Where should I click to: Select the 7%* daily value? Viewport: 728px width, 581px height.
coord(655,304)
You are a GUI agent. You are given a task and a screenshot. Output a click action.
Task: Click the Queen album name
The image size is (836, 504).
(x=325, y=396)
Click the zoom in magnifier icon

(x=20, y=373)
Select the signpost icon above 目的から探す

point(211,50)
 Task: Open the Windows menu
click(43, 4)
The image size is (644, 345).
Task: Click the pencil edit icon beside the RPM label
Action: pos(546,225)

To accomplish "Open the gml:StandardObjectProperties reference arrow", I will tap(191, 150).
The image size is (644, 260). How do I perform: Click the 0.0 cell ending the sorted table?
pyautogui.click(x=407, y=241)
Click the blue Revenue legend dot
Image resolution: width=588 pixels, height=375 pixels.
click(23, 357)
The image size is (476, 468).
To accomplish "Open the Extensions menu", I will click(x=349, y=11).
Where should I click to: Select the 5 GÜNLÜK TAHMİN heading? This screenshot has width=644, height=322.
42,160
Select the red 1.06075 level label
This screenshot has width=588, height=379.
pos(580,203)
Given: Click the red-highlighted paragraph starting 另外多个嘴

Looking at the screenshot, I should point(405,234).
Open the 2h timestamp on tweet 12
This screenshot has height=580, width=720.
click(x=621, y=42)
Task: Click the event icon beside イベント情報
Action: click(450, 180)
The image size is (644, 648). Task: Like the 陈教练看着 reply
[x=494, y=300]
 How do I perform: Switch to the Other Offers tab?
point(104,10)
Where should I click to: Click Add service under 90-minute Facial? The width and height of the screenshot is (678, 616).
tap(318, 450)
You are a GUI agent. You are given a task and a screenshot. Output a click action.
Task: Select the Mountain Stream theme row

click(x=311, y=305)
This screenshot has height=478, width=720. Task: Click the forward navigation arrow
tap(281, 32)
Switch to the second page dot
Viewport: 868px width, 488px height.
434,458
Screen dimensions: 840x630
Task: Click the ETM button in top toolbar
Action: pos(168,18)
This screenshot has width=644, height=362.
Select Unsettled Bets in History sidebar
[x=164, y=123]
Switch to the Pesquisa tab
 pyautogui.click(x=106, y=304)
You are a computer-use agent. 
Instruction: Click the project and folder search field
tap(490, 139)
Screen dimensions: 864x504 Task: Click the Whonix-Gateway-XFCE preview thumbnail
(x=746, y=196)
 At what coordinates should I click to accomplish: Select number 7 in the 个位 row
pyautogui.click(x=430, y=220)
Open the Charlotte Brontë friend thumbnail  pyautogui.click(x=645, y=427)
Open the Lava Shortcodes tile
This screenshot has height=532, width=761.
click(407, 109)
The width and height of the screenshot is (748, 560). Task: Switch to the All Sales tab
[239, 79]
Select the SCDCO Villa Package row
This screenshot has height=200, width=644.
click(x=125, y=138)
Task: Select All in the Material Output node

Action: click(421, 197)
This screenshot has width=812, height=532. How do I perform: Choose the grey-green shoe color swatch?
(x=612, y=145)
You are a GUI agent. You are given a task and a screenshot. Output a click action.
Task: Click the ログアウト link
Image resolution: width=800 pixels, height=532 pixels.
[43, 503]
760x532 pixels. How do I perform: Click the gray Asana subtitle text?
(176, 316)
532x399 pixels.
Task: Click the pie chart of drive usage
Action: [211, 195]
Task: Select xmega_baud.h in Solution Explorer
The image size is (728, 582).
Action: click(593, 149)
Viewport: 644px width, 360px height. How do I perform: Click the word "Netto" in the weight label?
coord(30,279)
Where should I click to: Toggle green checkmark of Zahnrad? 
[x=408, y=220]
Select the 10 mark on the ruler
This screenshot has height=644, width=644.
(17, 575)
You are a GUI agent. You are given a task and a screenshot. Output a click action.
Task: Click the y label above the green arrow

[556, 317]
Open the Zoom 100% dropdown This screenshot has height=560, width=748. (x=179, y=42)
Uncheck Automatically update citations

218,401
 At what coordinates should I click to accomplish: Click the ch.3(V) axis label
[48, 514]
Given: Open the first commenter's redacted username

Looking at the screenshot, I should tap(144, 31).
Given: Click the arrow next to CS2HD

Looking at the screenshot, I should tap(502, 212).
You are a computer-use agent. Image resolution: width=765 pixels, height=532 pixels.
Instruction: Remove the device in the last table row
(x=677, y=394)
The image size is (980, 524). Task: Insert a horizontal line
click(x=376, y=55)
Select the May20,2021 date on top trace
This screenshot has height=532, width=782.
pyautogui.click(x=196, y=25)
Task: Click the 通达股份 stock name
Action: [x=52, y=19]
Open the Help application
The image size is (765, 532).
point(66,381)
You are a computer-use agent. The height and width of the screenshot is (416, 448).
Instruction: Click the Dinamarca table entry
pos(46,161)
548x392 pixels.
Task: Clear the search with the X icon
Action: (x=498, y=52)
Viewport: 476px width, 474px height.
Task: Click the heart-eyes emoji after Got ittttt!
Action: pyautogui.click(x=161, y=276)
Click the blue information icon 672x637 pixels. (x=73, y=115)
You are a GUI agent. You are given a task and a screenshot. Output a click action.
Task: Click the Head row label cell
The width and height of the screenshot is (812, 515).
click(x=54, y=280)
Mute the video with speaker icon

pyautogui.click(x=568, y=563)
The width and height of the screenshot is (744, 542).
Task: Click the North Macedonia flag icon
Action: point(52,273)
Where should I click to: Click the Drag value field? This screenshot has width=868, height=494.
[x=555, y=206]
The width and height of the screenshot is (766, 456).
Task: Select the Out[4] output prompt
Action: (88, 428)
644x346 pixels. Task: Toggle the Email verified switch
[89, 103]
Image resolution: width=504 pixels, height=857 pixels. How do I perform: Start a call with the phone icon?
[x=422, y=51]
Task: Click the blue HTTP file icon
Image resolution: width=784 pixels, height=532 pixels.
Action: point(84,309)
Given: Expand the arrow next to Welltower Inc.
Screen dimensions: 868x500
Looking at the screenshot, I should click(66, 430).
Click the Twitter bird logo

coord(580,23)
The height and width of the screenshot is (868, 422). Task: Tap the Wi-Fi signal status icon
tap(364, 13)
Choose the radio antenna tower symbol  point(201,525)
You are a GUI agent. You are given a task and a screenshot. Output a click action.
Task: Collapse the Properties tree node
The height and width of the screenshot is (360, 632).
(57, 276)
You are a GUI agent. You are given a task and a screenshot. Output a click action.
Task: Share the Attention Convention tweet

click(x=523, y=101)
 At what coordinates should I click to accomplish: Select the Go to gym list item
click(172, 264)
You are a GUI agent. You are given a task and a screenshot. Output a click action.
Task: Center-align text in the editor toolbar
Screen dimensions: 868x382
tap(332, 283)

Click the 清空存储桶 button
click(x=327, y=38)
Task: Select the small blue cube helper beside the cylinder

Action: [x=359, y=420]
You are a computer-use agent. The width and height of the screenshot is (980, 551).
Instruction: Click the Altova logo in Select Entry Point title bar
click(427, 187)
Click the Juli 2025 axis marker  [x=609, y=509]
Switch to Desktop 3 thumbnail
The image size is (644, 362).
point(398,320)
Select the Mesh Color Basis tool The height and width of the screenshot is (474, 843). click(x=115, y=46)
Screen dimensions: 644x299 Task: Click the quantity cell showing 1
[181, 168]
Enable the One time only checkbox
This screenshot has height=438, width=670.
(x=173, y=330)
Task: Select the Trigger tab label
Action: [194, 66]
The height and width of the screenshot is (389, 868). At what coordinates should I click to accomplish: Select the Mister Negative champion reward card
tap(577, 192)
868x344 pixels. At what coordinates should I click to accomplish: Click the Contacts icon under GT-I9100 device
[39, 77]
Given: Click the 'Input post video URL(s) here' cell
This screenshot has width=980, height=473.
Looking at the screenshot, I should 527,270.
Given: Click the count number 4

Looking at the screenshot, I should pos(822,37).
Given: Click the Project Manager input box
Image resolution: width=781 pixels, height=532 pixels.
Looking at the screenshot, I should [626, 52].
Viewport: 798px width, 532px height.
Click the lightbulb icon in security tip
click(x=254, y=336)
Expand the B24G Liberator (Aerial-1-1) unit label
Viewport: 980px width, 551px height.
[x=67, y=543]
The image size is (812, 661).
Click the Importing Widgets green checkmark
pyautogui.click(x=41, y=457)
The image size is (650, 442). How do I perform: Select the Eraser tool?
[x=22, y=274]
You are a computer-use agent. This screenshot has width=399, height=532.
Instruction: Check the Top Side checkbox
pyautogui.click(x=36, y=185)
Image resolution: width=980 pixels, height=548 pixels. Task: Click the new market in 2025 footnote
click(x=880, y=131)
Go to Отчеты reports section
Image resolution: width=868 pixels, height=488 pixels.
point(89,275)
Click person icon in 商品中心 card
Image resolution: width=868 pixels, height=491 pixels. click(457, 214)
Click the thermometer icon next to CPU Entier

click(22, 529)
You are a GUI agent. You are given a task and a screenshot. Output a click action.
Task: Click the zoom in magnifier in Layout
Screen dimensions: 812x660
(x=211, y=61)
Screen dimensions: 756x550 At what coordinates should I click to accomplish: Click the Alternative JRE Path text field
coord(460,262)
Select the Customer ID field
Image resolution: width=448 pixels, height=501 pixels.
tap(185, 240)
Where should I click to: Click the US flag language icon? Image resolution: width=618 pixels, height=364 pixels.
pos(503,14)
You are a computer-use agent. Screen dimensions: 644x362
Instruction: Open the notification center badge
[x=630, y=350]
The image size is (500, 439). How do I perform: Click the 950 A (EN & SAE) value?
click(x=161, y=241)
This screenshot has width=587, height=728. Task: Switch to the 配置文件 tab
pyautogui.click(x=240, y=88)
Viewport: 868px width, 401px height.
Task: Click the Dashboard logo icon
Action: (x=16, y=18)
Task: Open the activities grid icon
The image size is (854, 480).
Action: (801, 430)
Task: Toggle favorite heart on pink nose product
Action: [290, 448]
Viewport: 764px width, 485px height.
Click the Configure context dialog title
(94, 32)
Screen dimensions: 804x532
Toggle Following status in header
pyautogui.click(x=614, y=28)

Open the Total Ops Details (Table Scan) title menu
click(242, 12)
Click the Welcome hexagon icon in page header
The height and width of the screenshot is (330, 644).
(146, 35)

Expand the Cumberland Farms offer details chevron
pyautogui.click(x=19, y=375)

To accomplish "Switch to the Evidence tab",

○ ○ ○

**Your task**
Your answer should be the lines above from the one containing "Screen dimensions: 868x382" through the one containing "Viewport: 798px width, 532px height.", copied exactly and with both ends kept.

**Task solution**
Screen dimensions: 868x382
tap(332, 283)

Click the 清空存储桶 button
click(x=327, y=38)
Task: Select the small blue cube helper beside the cylinder

Action: [x=359, y=420]
You are a computer-use agent. The width and height of the screenshot is (980, 551).
Instruction: Click the Altova logo in Select Entry Point title bar
click(427, 187)
Click the Juli 2025 axis marker  [x=609, y=509]
Switch to Desktop 3 thumbnail
The image size is (644, 362).
point(398,320)
Select the Mesh Color Basis tool The height and width of the screenshot is (474, 843). click(x=115, y=46)
Screen dimensions: 644x299 Task: Click the quantity cell showing 1
[181, 168]
Enable the One time only checkbox
This screenshot has height=438, width=670.
(x=173, y=330)
Task: Select the Trigger tab label
Action: [194, 66]
The height and width of the screenshot is (389, 868). At what coordinates should I click to accomplish: Select the Mister Negative champion reward card
tap(577, 192)
868x344 pixels. At what coordinates should I click to accomplish: Click the Contacts icon under GT-I9100 device
[39, 77]
Given: Click the 'Input post video URL(s) here' cell
This screenshot has width=980, height=473.
Looking at the screenshot, I should 527,270.
Given: Click the count number 4

Looking at the screenshot, I should pos(822,37).
Given: Click the Project Manager input box
Image resolution: width=781 pixels, height=532 pixels.
Looking at the screenshot, I should [626, 52].
Viewport: 798px width, 532px height.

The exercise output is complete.